Items from a dataset
--- Begin ---
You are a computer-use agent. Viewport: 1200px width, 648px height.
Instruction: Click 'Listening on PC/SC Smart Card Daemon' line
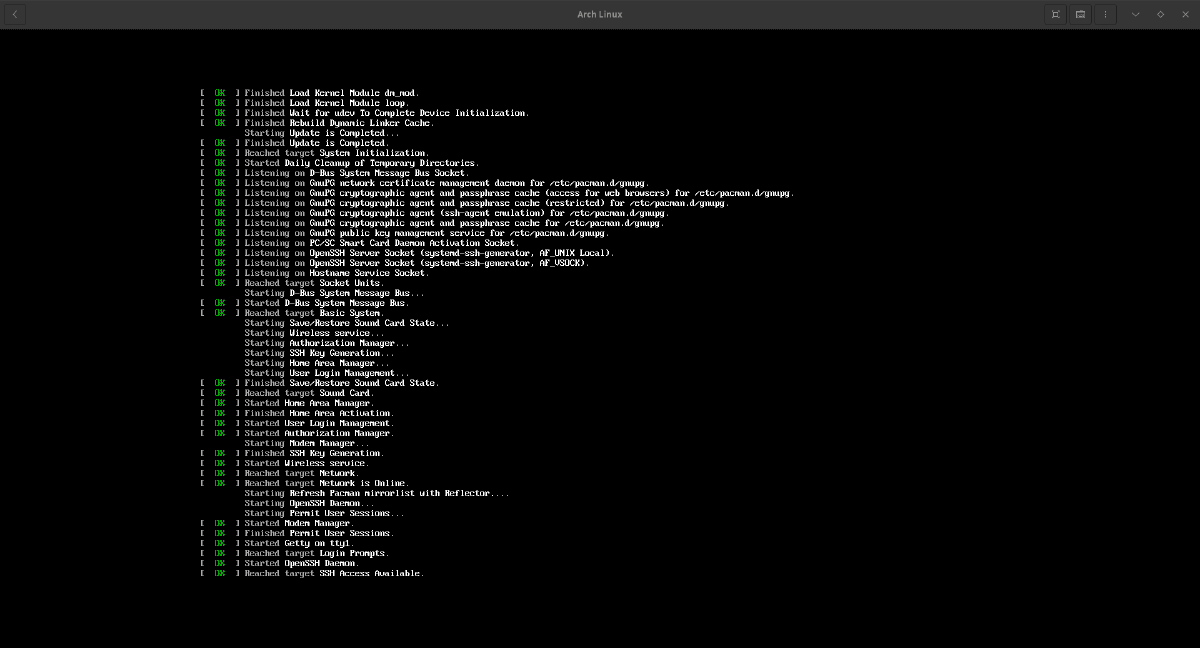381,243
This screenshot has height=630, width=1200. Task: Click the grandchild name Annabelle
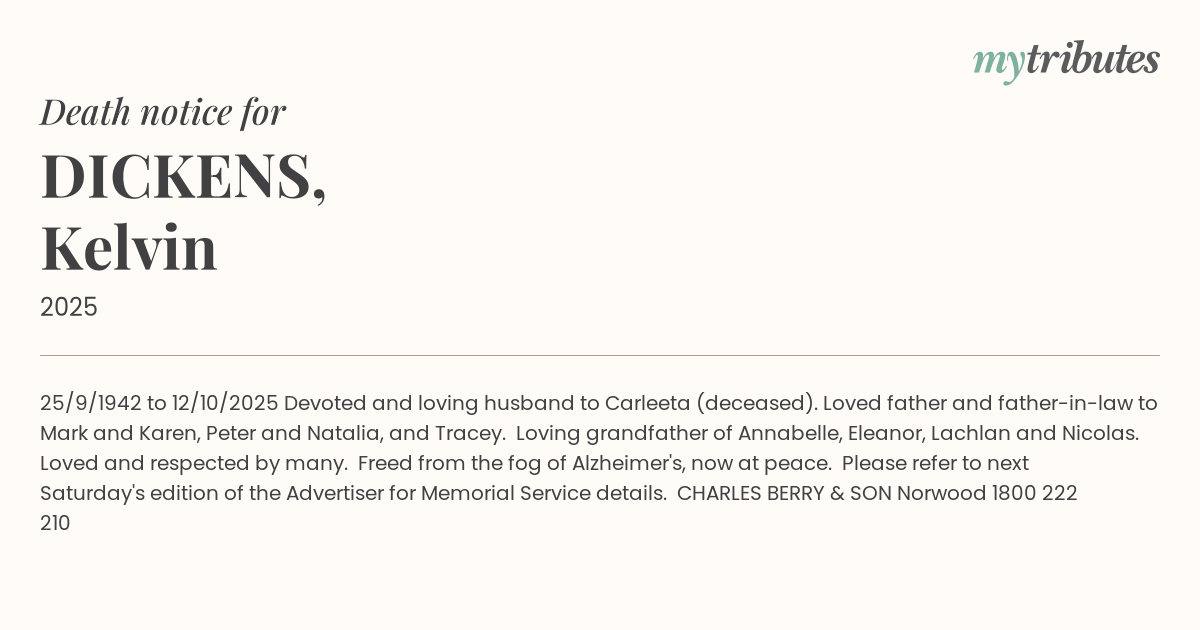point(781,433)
--- End ---
_WHAT IS EXPECTED:_
Please rewrite the lines starting with the one containing "This screenshot has" and going on through the last line, renaming "grandchild" to "granddaughter" and keeping everything else unchanged. Leave the pictures out of your answer.

_FINISHED EXERCISE:_
This screenshot has height=630, width=1200. Task: Click the granddaughter name Annabelle
point(781,433)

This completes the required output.